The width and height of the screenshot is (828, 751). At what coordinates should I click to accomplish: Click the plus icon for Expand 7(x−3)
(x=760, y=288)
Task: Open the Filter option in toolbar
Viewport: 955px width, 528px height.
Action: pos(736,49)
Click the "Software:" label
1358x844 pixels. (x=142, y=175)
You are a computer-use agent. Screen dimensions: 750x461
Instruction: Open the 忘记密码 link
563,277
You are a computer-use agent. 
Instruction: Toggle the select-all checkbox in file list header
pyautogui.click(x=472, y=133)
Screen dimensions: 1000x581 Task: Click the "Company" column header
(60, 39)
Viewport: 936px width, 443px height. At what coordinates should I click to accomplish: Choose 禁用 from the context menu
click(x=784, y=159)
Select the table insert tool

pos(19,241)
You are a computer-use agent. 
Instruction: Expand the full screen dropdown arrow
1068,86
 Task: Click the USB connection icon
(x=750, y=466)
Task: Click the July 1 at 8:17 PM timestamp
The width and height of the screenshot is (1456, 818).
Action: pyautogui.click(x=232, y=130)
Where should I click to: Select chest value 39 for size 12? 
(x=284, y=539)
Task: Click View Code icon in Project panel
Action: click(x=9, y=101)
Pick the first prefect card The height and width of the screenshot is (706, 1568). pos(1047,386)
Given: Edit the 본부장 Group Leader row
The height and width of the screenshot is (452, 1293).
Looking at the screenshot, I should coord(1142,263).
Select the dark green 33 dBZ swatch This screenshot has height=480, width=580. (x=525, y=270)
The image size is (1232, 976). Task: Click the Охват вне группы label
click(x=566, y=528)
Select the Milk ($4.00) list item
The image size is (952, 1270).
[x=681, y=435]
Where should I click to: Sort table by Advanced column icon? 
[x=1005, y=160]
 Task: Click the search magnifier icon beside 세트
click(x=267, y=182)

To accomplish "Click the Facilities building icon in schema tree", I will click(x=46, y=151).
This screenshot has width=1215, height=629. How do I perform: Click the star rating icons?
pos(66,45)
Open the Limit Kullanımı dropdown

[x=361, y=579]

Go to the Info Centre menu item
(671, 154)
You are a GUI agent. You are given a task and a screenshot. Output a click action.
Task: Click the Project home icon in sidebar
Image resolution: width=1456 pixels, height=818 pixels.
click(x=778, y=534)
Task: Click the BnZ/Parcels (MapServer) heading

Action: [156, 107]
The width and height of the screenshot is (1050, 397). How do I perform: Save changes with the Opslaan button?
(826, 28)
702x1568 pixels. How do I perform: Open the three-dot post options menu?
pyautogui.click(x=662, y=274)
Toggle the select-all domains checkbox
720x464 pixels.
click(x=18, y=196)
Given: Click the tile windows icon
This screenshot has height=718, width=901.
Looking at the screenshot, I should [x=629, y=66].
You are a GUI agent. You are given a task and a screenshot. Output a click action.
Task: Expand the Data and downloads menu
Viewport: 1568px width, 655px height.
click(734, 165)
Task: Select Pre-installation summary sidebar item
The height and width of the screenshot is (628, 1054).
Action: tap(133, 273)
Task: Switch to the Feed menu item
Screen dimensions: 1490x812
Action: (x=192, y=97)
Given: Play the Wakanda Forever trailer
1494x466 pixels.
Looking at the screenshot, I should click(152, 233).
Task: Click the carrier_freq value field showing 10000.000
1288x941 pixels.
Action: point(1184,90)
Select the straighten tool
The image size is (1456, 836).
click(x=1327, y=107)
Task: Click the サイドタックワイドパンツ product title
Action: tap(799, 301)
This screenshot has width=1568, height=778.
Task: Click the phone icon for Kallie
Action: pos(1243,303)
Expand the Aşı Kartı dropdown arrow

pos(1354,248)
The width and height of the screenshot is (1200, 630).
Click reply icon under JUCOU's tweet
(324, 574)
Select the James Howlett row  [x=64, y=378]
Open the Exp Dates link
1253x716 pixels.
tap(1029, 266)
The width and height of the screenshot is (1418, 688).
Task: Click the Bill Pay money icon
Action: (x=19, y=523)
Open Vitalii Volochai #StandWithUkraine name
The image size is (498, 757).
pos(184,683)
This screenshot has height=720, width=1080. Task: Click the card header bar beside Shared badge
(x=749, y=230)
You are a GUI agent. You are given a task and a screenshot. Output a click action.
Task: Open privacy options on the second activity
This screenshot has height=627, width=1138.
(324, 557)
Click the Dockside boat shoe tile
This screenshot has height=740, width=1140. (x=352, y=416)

**EXERCISE PROMPT**
Every entry must come back exactly as written above.

**EXERCISE RESPONSE**
The width and height of the screenshot is (828, 751). At what coordinates should I click to accomplish: Click the plus icon for Expand 7(x−3)
(x=760, y=288)
Task: Open the Filter option in toolbar
Viewport: 955px width, 528px height.
Action: pos(736,49)
Click the "Software:" label
1358x844 pixels. (x=142, y=175)
You are a computer-use agent. Screen dimensions: 750x461
Instruction: Open the 忘记密码 link
563,277
You are a computer-use agent. 
Instruction: Toggle the select-all checkbox in file list header
pyautogui.click(x=472, y=133)
Screen dimensions: 1000x581 Task: Click the "Company" column header
(60, 39)
Viewport: 936px width, 443px height. At what coordinates should I click to accomplish: Choose 禁用 from the context menu
click(x=784, y=159)
Select the table insert tool

pos(19,241)
You are a computer-use agent. 
Instruction: Expand the full screen dropdown arrow
1068,86
 Task: Click the USB connection icon
(x=750, y=466)
Task: Click the July 1 at 8:17 PM timestamp
The width and height of the screenshot is (1456, 818).
Action: pyautogui.click(x=232, y=130)
Where should I click to: Select chest value 39 for size 12? 
(x=284, y=539)
Task: Click View Code icon in Project panel
Action: click(x=9, y=101)
Pick the first prefect card The height and width of the screenshot is (706, 1568). pos(1047,386)
Given: Edit the 본부장 Group Leader row
The height and width of the screenshot is (452, 1293).
Looking at the screenshot, I should coord(1142,263).
Select the dark green 33 dBZ swatch This screenshot has height=480, width=580. (x=525, y=270)
The image size is (1232, 976). Task: Click the Охват вне группы label
click(x=566, y=528)
Select the Milk ($4.00) list item
The image size is (952, 1270).
[x=681, y=435]
Where should I click to: Sort table by Advanced column icon? 
[x=1005, y=160]
 Task: Click the search magnifier icon beside 세트
click(x=267, y=182)

To accomplish "Click the Facilities building icon in schema tree", I will click(x=46, y=151).
This screenshot has width=1215, height=629. How do I perform: Click the star rating icons?
pos(66,45)
Open the Limit Kullanımı dropdown

[x=361, y=579]

Go to the Info Centre menu item
(671, 154)
You are a GUI agent. You are given a task and a screenshot. Output a click action.
Task: Click the Project home icon in sidebar
Image resolution: width=1456 pixels, height=818 pixels.
click(x=778, y=534)
Task: Click the BnZ/Parcels (MapServer) heading

Action: [156, 107]
The width and height of the screenshot is (1050, 397). How do I perform: Save changes with the Opslaan button?
(826, 28)
702x1568 pixels. How do I perform: Open the three-dot post options menu?
pyautogui.click(x=662, y=274)
Toggle the select-all domains checkbox
720x464 pixels.
click(x=18, y=196)
Given: Click the tile windows icon
This screenshot has height=718, width=901.
Looking at the screenshot, I should [x=629, y=66].
You are a GUI agent. You are given a task and a screenshot. Output a click action.
Task: Expand the Data and downloads menu
Viewport: 1568px width, 655px height.
click(734, 165)
Task: Select Pre-installation summary sidebar item
The height and width of the screenshot is (628, 1054).
Action: tap(133, 273)
Task: Switch to the Feed menu item
Screen dimensions: 1490x812
Action: (x=192, y=97)
Given: Play the Wakanda Forever trailer
1494x466 pixels.
Looking at the screenshot, I should click(152, 233).
Task: Click the carrier_freq value field showing 10000.000
1288x941 pixels.
Action: point(1184,90)
Select the straighten tool
The image size is (1456, 836).
click(x=1327, y=107)
Task: Click the サイドタックワイドパンツ product title
Action: tap(799, 301)
This screenshot has width=1568, height=778.
Task: Click the phone icon for Kallie
Action: pos(1243,303)
Expand the Aşı Kartı dropdown arrow

pos(1354,248)
The width and height of the screenshot is (1200, 630).
Click reply icon under JUCOU's tweet
(324, 574)
Select the James Howlett row  [x=64, y=378]
Open the Exp Dates link
1253x716 pixels.
tap(1029, 266)
The width and height of the screenshot is (1418, 688).
Task: Click the Bill Pay money icon
Action: (x=19, y=523)
Open Vitalii Volochai #StandWithUkraine name
The image size is (498, 757).
pos(184,683)
This screenshot has height=720, width=1080. Task: Click the card header bar beside Shared badge
(x=749, y=230)
You are a GUI agent. You are given a task and a screenshot. Output a click action.
Task: Open privacy options on the second activity
This screenshot has height=627, width=1138.
(324, 557)
Click the Dockside boat shoe tile
This screenshot has height=740, width=1140. (x=352, y=416)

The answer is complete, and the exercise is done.